We are back after a long delay (6 months) - work travel (DH) and Nursing School (DW). And we just became an SOB this past Monday (1/3/11). We are now the very proud owners of a 2011 Cruiser RV - Shadow Cruiser S260BHS. We researched this purchase very aggressively over the holidays and decided to pull the trigger on New Years Eve. We found a great deal at RV America East in Aurora, CO. So DH hitched up the 23RS OB for the trade-in and hit the road for the 900 mile drive from Mesa, AZ, to Aurora. DH missed all of the AZ, NM, CO snow storms/blizzards, but I got right into the bitter cold weather that followed the snow storms. Stayed the first night in Albuquerque NM where it was 0 deg F at night. I was fully winterized for the trip (no water use except for the bathroom toilet) so no issues with freezing up. Combination of OB Propane Heat and Elec Heat worked well to stay warm. Pulled into Denver Sunday nite and made the trade on Monday. Interesting Note: I never had a flat tire in the 3.5 years that we owned the 2007 23RS, but as soon as I pulled into the dealer lot on Monday I had a flat tire!! Just happened that morning on the way to the dealer!! Just mentioned it to the dealer an then forgot about it - nice way to handle a flat! Did the trade and PDI and was back on the road by 2pm Monday. Stayed in the new TT at Raton NM where it was again 2 deg F. New TT was fully winterized so again no freeze issues. Stayed very toasty in the new TT again with TT propane heat and elec heat. Made the 715 mile trip home from Raton to Mesa on Tuesday (14.5 hours). New Shadow Cruiser TT towed extremely well. I transfered the EQ WDH from the 23RS to the new TT, but was not able to do any hitch "tuning". New TT was relatively level - so I went with it - and it towed like a charm. Even with severe head/cross winds through south CO and NM - and major semi-truck traffic - no issue - steady as a rock. The new TT is an ultra-light but is 4 feet longer than the 23RS. With the 9500# tow capacity and 123.4" wheelbase of the 1/2T Nissan Armada, my buying limits were 7500# GVWR and 28'. I cheated on the length as the S260BHS is 28'6" long. Even though the new TT is 4' longer than the 23RS, the GVWR of the new TT is 7400# compared to the 23RS 7000# GVWR. Tows like a dream. I will come back with pictures at some time in the future.


----------



## Dub (Dec 8, 2008)

My old trailer was built by Cruiser RV. It was lightweight but well built. I had far fewer problems and quality issues with it than I have had with the Outback. I sometimes miss the simplicity of a smaller, lighter trailer. Enjoy your new rig!


----------



## WYOCAMPER (Mar 28, 2007)

Congrats on the new purchase! Please do put up some pics when you get a chance.


----------



## daslobo777 (Mar 24, 2007)

Dub said:


> My old trailer was built by Cruiser RV. It was lightweight but well built. I had far fewer problems and quality issues with it than I have had with the Outback. I sometimes miss the simplicity of a smaller, lighter trailer. Enjoy your new rig!

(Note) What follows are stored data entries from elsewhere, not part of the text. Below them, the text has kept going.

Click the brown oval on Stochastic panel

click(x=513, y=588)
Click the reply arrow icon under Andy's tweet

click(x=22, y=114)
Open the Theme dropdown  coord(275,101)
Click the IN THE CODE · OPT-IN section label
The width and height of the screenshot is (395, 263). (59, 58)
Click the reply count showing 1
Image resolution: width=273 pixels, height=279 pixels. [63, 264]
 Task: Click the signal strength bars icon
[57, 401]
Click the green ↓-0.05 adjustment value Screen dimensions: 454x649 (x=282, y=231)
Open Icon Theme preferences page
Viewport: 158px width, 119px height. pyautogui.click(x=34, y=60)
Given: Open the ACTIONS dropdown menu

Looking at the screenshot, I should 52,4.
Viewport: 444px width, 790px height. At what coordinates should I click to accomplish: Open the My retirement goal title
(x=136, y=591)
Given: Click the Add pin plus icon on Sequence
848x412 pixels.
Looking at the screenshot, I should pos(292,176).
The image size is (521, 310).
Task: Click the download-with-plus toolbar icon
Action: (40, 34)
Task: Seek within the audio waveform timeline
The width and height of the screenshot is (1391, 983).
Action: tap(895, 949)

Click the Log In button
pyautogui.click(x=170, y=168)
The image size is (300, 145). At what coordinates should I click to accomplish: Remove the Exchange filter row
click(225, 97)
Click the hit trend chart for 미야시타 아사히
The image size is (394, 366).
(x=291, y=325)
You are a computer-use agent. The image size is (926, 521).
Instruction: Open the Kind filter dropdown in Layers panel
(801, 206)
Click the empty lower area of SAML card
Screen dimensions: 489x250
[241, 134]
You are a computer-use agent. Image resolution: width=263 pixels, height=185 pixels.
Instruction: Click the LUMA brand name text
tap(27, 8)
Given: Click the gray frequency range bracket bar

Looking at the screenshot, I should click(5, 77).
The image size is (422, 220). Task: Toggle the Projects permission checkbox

Dub - Yes the research we turned up on Cruiser RV showed nothing but good things to say and happy owners. We will miss the 23RS as we had many great camping experieinces. But now it is time to look forward to getting use out of the new Shadow Cruiser. Our first trip planned (for now) in SF/Napa Valley sometime this spring/summer when the DW is out of Nursing School.


----------



## Nathan (Jan 2, 2007)

Congrats on the new TT you SOB....









(Oh, wait, that's me too.....







)


----------